**Given records**

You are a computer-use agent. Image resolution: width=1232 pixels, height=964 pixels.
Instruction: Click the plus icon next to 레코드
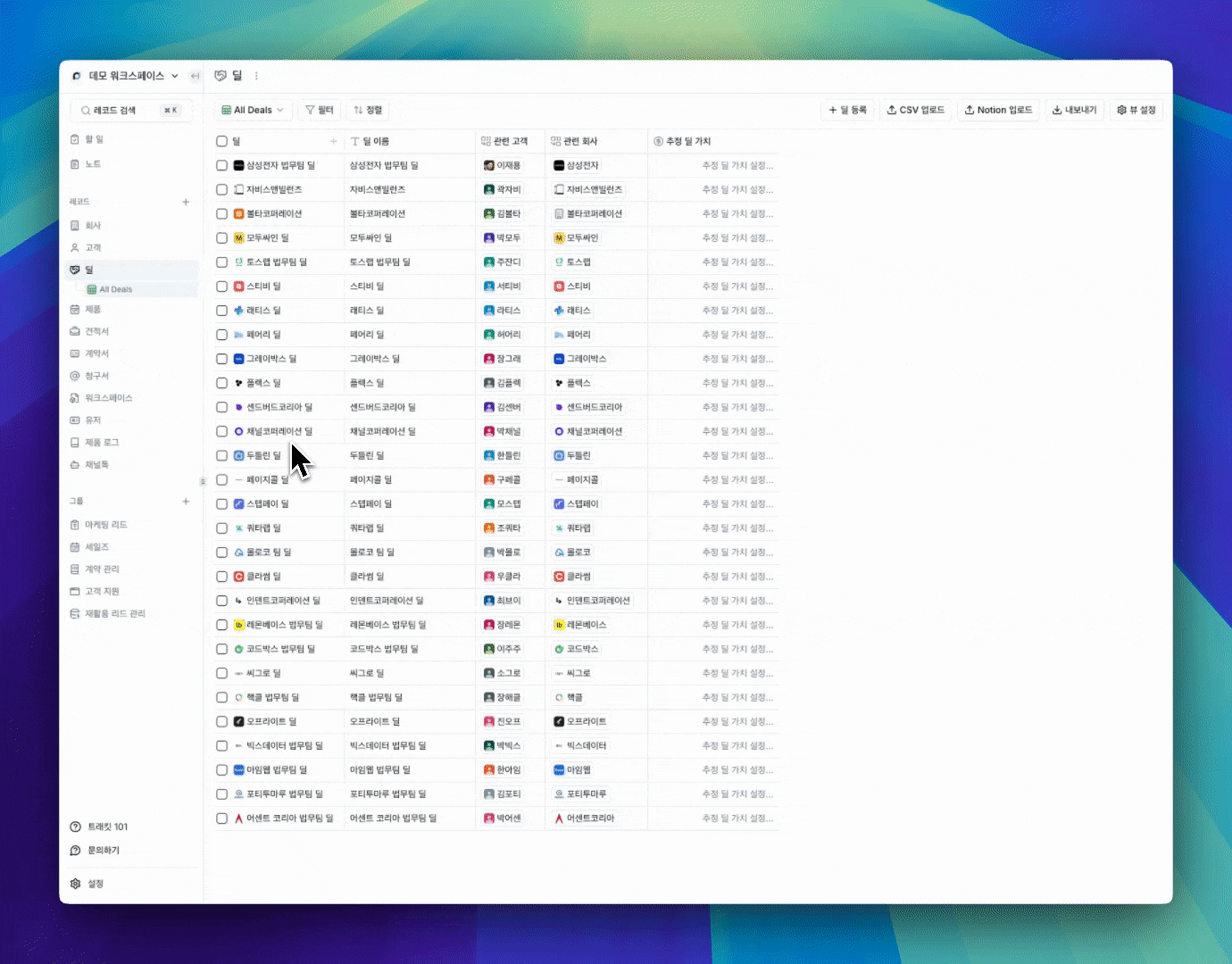tap(186, 202)
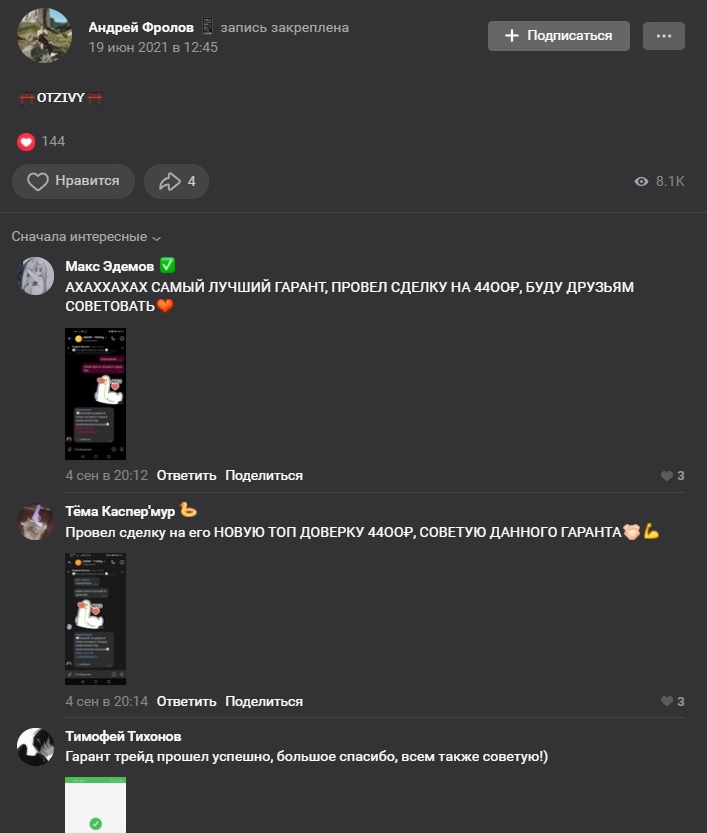Reply to Макс Эдемов's comment
This screenshot has height=833, width=707.
(x=186, y=475)
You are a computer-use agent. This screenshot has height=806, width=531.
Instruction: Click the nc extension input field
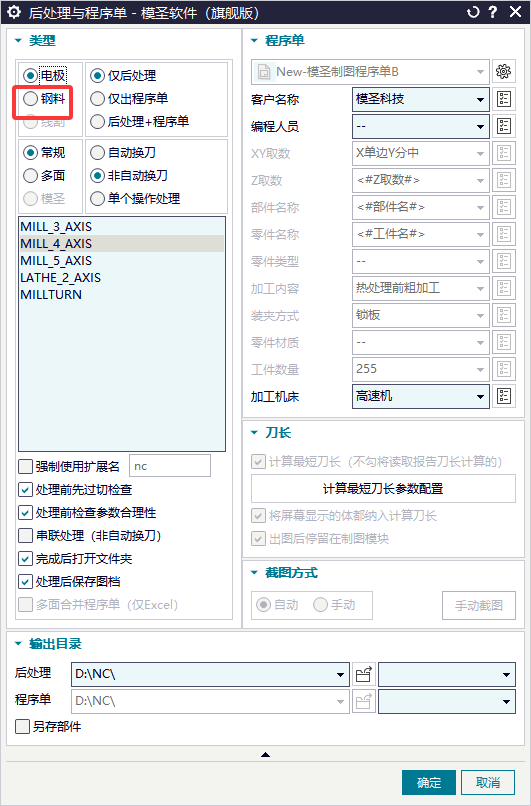pos(170,466)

**Instructions for the task**
Every line from the data above that contains "computer" must appear in the answer.

**Task response**
You are a computer-use agent. Image resolution: width=1232 pixels, height=964 pixels.
You are a computer-use agent. This screenshot has height=806, width=531.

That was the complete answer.